What to do when ANTLR breaks your inner rules

Three or four times now, I’ve written one parser rule, test-first, and gotten everything working; and then used that rule from another rule, and watched the original tests all fail. For example:

parameter:
  parameter_style
  ident_list
  (COLON parameter_type)?
  (EQUAL expression)?;

Worked great. It would match A: Integer, it would match const Foo, it would match A, B: array of const. Passed all the tests I could throw at it.

Then I added a rule that used it:

formal_parameters:
  OPEN_PAREN
  (p:parameter)?
  CLOSE_PAREN;

(This new rule isn’t finished yet. Yes, it will accept multiple parameters by the time it’s done.)

As soon as I defined the formal_parameters rule in my grammar, my parameter tests started failing with errors like this:

antlr.NoViableAltException: unexpected token: ["",<1>,line=1,col=17]

I did some digging and some diffing, and found the problem. To take one particular example, the test was trying to parse var Foo: Integer. var matched parameter_style; Foo matched ident_list; and the colon and Integer matched COLON parameter_type. Then it tried to look for EQUAL expression, and it broke.

It was looking at the next token in the input and deciding what to do. If the next token was EQUAL, then it would take the optional EQUAL expression branch. If the next token was something that could validly come after the parameter rule (which it figured out by looking at every other rule in the grammar that could possibly use parameter), then it would skip the optional branch and return. And if neither of those cases held — if the next token was neither EQUAL nor a token that could possibly come after a parameter — then it would throw a NoViableAltException.

The problem was, somehow ANTLR got confused, and forgot that EOF was one of those somethings that could validly come after the parameter rule. After all, you might call the parameter rule all on its own, and it’s perfectly legit for it to match everything in the input stream.

ANTLR gets confused this way, every now and then. Most likely some bug in its “look at every other rule in the grammar that could possibly use parameter” logic. Fortunately, I don’t expect to use the parameter rule on its own, except in tests; it’ll always be part of some larger construct that does still work. So I used to just shrug helplessly, and move my parameter unit tests onto formal_parameters. Made the tests messier, because now they were testing two levels deep, but I got adequate coverage.

This latest time, though, a light bulb went off: I could easily force ANTLR to recognize EOF as something that can come after the parameter rule. I wrote another rule, like so, and with no other changes, magically my tests started passing:

parameter_with_eof:
  parameter EOF;

I don’t even need to use this new rule, in my tests or anywhere else. But it gives ANTLR a clue-by-four that yes, EOF can come after parameter. So everywhere I use parameter, it recognizes EOF as a valid signal to skip the optional bits. And everything starts working again.
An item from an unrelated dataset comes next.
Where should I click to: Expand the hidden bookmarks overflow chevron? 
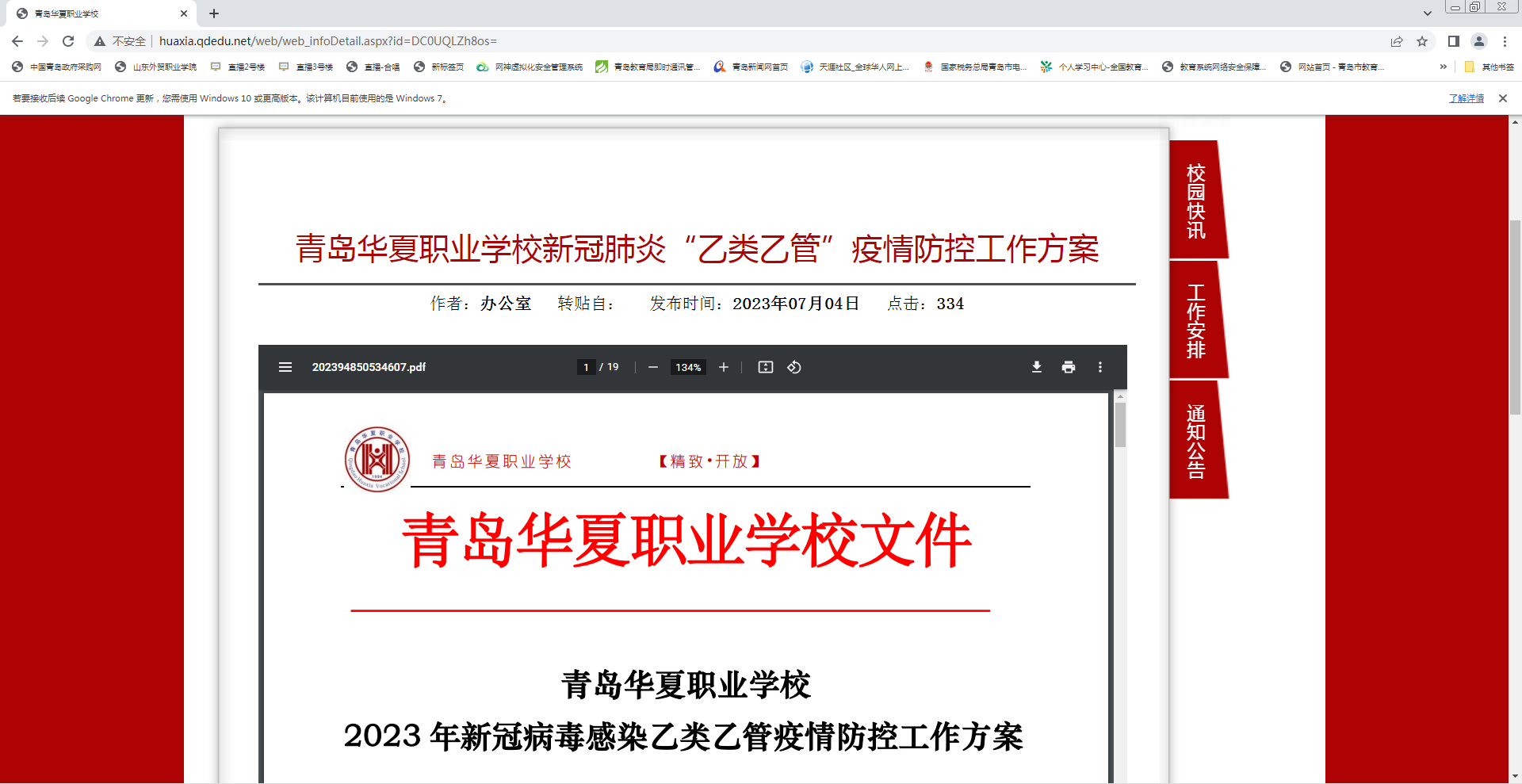click(1443, 67)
It’d be nice if ANTLR worked right in the first place, of course. But it is at least encouraging to know that I’ve been able to work around every one of its bugs that I’ve found so far.
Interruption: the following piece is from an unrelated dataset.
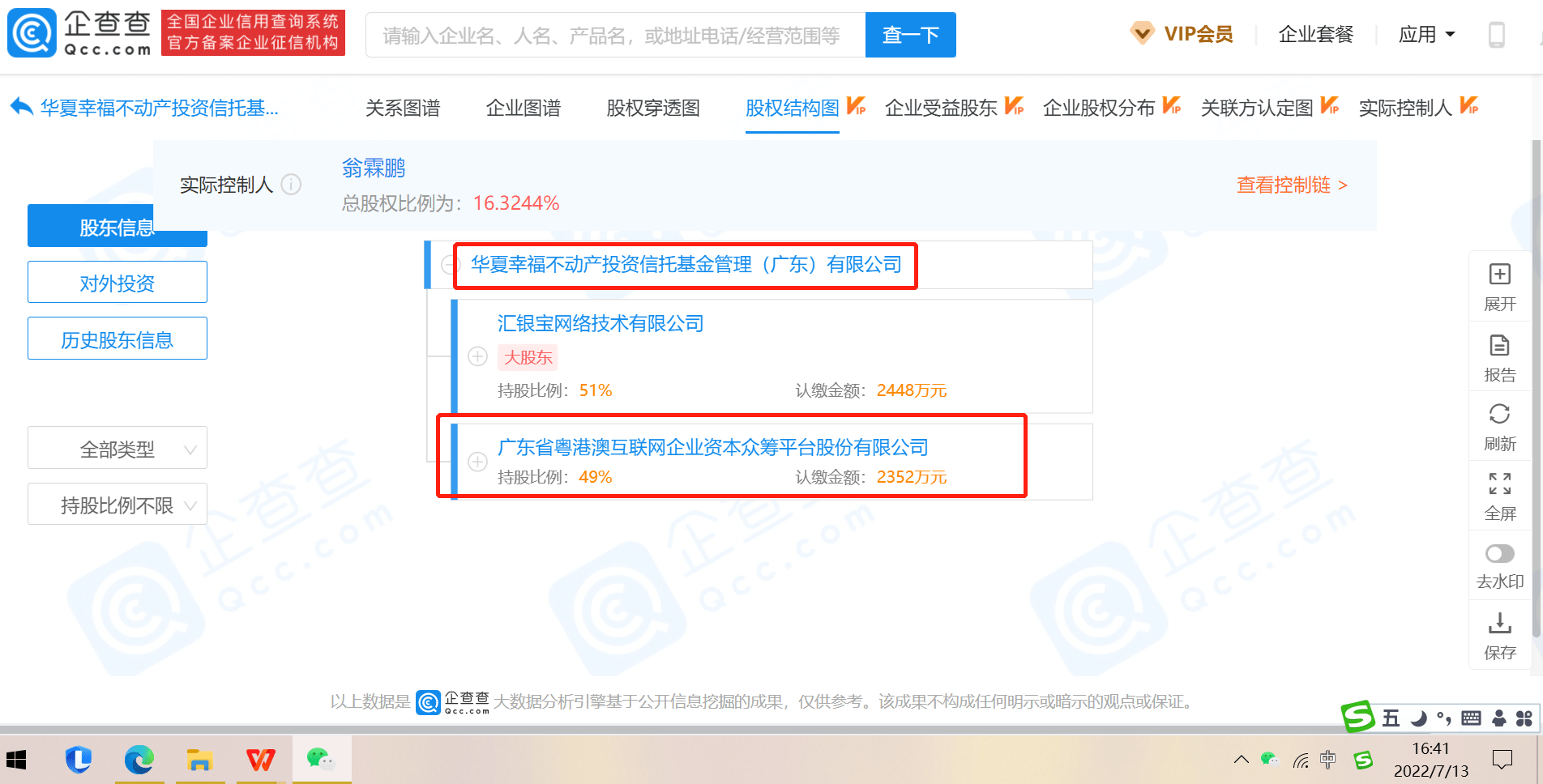Image resolution: width=1543 pixels, height=784 pixels.
Task: Click the info icon beside 实际控制人
Action: coord(291,185)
What to do when ANTLR moves your variables out of scope

Tidbit I thought was worth passing on…

I was just adding the SimpleType rule to my grammar, and got this error:

Delphi.g:534: warning:nondeterminism between alts 1 and 2 of block upon
Delphi.g:534:     k==1:OPEN_PAREN

Okay, I’ve run into this before. The problem is between SubrangeType and EnumeratedType, because both can start with something in parentheses (SubrangeType could start with a parenthesized subexpression like (WM_USER + 1), and EnumeratedType is something like (alNone, alClient, alCustom)). ANTLR doesn’t like that kind of ambiguity; it likes to know that an open parenthesis means it can move right to this rule.

No problem, says I: I’ll just break out my handy-dandy semantic predicate. If lookahead shows an expression followed by ‘..’, then it’s a SubrangeType. So I made the changes, and promptly got forty-some compiler errors. Things like:

error CS0103: The name 'label' does not exist in the current context

What happened?! I looked at the DelphiParser.cs that ANTLR had generated, and saw things like this:

if (0==inputState.guessing) {
    string label = "";
}
// ...
if (0==inputState.guessing) {
    label = f1_AST.getText(); // <-- compiler error
}

Sure ’nuff! ANTLR had moved the variable declaration inside the if block, so by the time it got time to use it, the variable wasn’t in scope anymore. I beat my head against this for a few minutes before pulling out the ANTLR docs.
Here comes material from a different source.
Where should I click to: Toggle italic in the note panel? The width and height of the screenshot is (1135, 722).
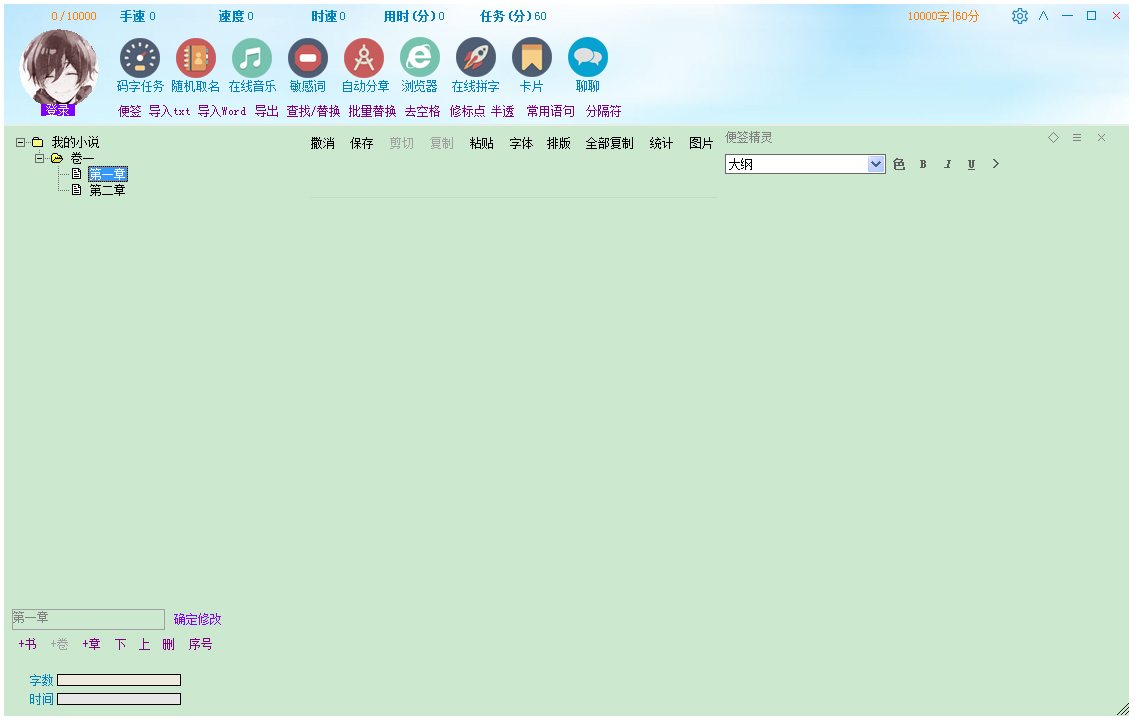(x=947, y=164)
The fix was simple: I hadn’t been using quite the right ANTLR syntax. I had been declaring my variables inside the rule, along these lines:

expression:
    { string label = ""; }
    // ...

(The stuff in curly braces is a custom C# code block I provide, which gets inserted into the generated code.)

This had worked fine, until I started using those rules inside a predicate. It turns out that any code blocks after the colon can be if’ed away, if ANTLR decides that it will need to be able to execute that rule in guess mode (i.e., if that rule, or one that references it, appears in the parenthesized part of a semantic predicate). And since most every rule contained several code blocks (one that declared the variable, followed by one or more that used it), and each code block got moved into its own scope, I had a problem.

The right way is to put the variable declarations before the colon. Then they won’t be if’ed out:

expression
{ string label = ""; } :
    // ...

Worked like a charm.

I gave the ANTLR docs a brief skim before I started, and then dove right in to constructing a lexer and parser. I’ve learned an awful lot this way, but every now and then, it’s good to go back to the docs.

DGrok Delphi grammar

I’ve just posted a copy of Borland’s Delphi grammar with my annotations, corrections, and tweaks. It’s not in EBNF form, but it’s close, and it’s a lot more accurate than Borland’s original grammar document.

This is a file that’s generated from a little Ruby script I wrote this morning. It’s not just a static document; it includes the current status of the Delphi parser as I’m working on it. It shows which language constructs I’ve fully implemented, which I’ve thrown away in favor of something else, and which I haven’t worked on yet. (As of now, out of 121 language constructs, I’ve got 21 finished.)

The colors and such aren’t all self-explanatory yet, but you can probably figure most of them out. I’ll be adding more explanatory text later. If you can’t figure something out, post a question here.

I expect the project to further accelerate as I go, partly because of the “Likely Targets” section I put into this status page. It probably took twenty minutes to add that to the report, but it’ll save me a lot of head-scratching and wondering what I can work on next without having to stop and finish something else first.

I’ll keep the project status page updated as I go (whenever my Net connection is actually working, that is). Go check it out.

Parsing Delphi expressions

It’s commit #111 to my local Subversion repository. I have 234 unit tests so far. And my parser can now handle expressions. Whether it’s 2+2 or Application.Forms[0].ClientWidth, it can build a parse tree for it.

Still far from done. It can’t handle statements yet, so no A := B, no if, no for..in. Nowhere near being able to parse an entire method or a type declaration, much less an entire unit. And it doesn’t have any sort of symbol tables yet, so it doesn’t know Application.Forms from a hole in the wall. But expressions were a big hairy part of the grammar. They took a bit of creative bootstrapping. And they’re working. I’m a happy geek.

No, I can’t post the code yet. Still waiting to hear back from my employer’s legal department on the extent to which they own my soul, and what that means for me in terms of open source.

But I’m psyched about being able to parse expressions. And Jennie is deeply concerned about my mental health.